My small engines shop teacher said it in high school. Countless Air Force electronics instructors said the words when I went through Electronic Warfare school. I myself even harped on it when I became an Air Force instructor, and again years after when I taught basic electronics classes at a local vo-tech center.
Always first do a visual inspection when you’re troubleshooting. Always.
It’s easy to say, and just as easy to blow right past. Like I did yesterday when troubleshooting a wireless bridge link, which cost an extra hour of troubleshooting time.
In this scenario, a farm campus is tied together by three Ubiquiti bridges. It’s an environment that I took over and cleaned up a few years ago. I had my hands full eliminating all the oddball consumer routers that were in way too many places and moving the entire environment to a manageable topology that both I and the owner could understand. I inherited two M5 Nano Station bridge links, that were actually pretty well done- or so it seemed. Later, I would add a 900 MHz bridge link to get past a large stand of tall pines for a new connection, but this tale of my own shortcomings focuses on one of the M5 links.
The trouble call was for the single PC in the Robot Barn- a facility used for automatic feeding of dairy cow calves. The PC has two network connections; one goes to the modem that uplinks the robot feeders on proprietary low-voltage protocols, and the other connects to one of the M5s and ultimately back to the Meraki MX that head-ends the network. Basically, nothing was working.
A quick stop at the barn, and I found that the PC was in the kind of shape that comes when someone doesn’t know what they are doing, but are trying to fix it anyway. Both adapters had all kinds of oddball, nonsensical settings. I quickly got the dairy application side up so the important robot data was at least being buffered, and it could upload to offsite servers when I got the network link figured out.It was pretty clear that the PC was not talking back into the network, nor would my own laptop. But… from the remote end I could get to the far-side bridge admin interface, and see that it showed link down. On the way out of the building, I took a quick look and saw this:
Then, I drove to the other end of the farm to where the root bridge is. As I walked in to the building to check to make sure the root had link-light and such, I got distracted by one of the owners. He told me he had re-arranged some of the power cords and the monitor for the CCTV system, which are co-located with the network equipment the same time the problem started. Ah-hah! I’m highly skeptical of coincidences, and bit right into the probability that THIS MUST BE THE PROBLEM. I sat down, got into the root bridge UI, and started thinking desperate thoughts. Like… even though I can get into the UI on both bridges, maybe one died on the radio side. Or maybe one of the cheap power supplies wasn’t getting it done (despite both bridges eagerly presenting their UIs to me).
For the next hour, I let myself go down goofy rabbit holes. I replaced both bridge power injectors. I dorked with settings on each bridge. I falsely concluded that one bridge or the other was at least corrupted, if not bad. My next step was to take them both down and see if I could reset them and start over getting them to talk. I walked outside with one of the owners to show her where I needed to get access to take down the root bridge- and then felt profoundly stupid.

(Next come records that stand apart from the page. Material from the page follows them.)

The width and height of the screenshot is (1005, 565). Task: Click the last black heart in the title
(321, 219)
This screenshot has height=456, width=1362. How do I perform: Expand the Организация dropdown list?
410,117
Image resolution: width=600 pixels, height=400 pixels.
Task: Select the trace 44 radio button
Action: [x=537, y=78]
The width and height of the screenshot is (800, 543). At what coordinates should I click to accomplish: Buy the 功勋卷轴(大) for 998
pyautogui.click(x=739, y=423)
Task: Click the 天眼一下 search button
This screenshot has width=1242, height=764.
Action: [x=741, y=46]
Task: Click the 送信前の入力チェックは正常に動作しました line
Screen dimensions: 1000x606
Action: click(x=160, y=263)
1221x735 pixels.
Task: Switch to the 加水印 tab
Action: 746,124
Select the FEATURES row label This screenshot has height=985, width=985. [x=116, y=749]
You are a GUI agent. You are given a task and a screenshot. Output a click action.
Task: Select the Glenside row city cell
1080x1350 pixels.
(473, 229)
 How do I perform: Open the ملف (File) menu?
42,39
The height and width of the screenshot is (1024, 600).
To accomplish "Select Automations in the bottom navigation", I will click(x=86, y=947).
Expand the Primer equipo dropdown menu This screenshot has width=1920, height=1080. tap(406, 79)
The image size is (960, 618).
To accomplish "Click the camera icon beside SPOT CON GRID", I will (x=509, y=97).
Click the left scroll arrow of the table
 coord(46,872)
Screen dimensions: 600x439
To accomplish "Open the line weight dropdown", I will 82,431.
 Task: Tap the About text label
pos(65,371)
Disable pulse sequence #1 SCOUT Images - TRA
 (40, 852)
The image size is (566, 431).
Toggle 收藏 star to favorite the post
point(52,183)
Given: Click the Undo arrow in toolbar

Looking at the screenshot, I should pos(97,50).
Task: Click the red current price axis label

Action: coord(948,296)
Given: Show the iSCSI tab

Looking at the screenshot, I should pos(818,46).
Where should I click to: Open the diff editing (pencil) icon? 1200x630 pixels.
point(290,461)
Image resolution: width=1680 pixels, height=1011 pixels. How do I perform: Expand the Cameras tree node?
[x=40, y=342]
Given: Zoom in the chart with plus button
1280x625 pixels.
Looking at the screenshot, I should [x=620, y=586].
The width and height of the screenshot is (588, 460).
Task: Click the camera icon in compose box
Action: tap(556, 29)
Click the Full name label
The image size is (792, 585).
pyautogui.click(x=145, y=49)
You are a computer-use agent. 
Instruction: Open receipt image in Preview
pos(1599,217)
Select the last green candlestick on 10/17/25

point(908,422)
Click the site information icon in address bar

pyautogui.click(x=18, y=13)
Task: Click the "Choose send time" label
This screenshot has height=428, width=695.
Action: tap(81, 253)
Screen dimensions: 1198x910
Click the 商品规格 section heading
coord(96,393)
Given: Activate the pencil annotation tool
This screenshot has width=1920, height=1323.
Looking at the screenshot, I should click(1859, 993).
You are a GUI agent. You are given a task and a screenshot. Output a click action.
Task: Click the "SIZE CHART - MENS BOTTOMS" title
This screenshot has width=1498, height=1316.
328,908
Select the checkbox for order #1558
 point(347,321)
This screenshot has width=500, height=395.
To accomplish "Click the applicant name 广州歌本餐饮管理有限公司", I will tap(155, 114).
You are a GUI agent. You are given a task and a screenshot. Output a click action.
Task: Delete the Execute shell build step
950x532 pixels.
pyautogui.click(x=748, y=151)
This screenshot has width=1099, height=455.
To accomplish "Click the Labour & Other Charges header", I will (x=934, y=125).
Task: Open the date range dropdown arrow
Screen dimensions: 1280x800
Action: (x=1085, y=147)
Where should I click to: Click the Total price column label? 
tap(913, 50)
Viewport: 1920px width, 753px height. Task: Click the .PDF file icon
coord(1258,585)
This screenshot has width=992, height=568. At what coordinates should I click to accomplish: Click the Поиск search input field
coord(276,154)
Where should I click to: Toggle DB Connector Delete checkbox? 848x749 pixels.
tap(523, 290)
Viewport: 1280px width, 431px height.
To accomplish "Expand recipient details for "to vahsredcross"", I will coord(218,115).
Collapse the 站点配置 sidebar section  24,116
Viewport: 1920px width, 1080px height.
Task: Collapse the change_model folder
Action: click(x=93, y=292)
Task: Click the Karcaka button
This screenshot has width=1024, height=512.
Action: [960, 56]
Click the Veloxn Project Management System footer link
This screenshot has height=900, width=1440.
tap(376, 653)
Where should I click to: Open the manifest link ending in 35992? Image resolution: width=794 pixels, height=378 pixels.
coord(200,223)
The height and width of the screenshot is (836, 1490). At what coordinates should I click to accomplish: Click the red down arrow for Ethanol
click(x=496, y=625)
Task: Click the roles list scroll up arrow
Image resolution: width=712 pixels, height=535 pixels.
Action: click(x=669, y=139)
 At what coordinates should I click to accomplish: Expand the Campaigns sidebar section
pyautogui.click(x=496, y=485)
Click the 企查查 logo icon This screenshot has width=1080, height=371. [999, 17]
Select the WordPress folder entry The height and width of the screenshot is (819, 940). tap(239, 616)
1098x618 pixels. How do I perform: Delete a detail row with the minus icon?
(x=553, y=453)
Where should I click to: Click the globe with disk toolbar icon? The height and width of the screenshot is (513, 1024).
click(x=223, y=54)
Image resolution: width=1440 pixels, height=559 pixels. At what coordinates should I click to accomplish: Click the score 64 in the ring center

The root bridge was not where it was supposed to be. It was laying down on the metal roof, looking sadder than a country song on a Sunday morning. Remember, I inherited this bridge, along with the others. The “mast mount” was an anemic two sheet metal screws into the thin metal peek of the roof, and it’s amazing it held up as long as it did. Up I scurried, and cobbed it back into place with wire as it was getting dark with proper mounting to follow. And- the link came back up.
LESSONS:
- When I took responsibility of this network over, I should have looked closer at the shoddy way this bridge was mounted and dealt with it then.
- Whoever hosed up the computer shouldn’t have. The owners will work with the staff to ensure that doesn’t happen again.
- I SHOULD HAVE gotten out of my vehicle and walked immediately to where I could see the root bridge installed, after having verified all at the non-root site was seemingly fine.
- I SHOULD NOT HAVE gotten starry eyed jumping to the conclusion that the problem came from things being touched near the network equipment.
Having skipped the important visual inspection step at the root end pushed me into a trap of bad judgement that we all land in occasionally, and when I realized that had happened my mind was immediately flooded with voices from the past (including my own) saying yet again “Always do a visual inspection first!”.
Whether you’re looking for a wireless bridge laying on a roof, a burnt-out resistor on a circuit board, a corroded Ethernet jack, or a damaged fiber cable, a quick once-over with the eyes is sound practice before you start digging in on configurations.
Had I followed my own guidance, I would have had my client back in service a lot quicker.
(And yes… I did make sure all of the other bridges were mounted right before I left!)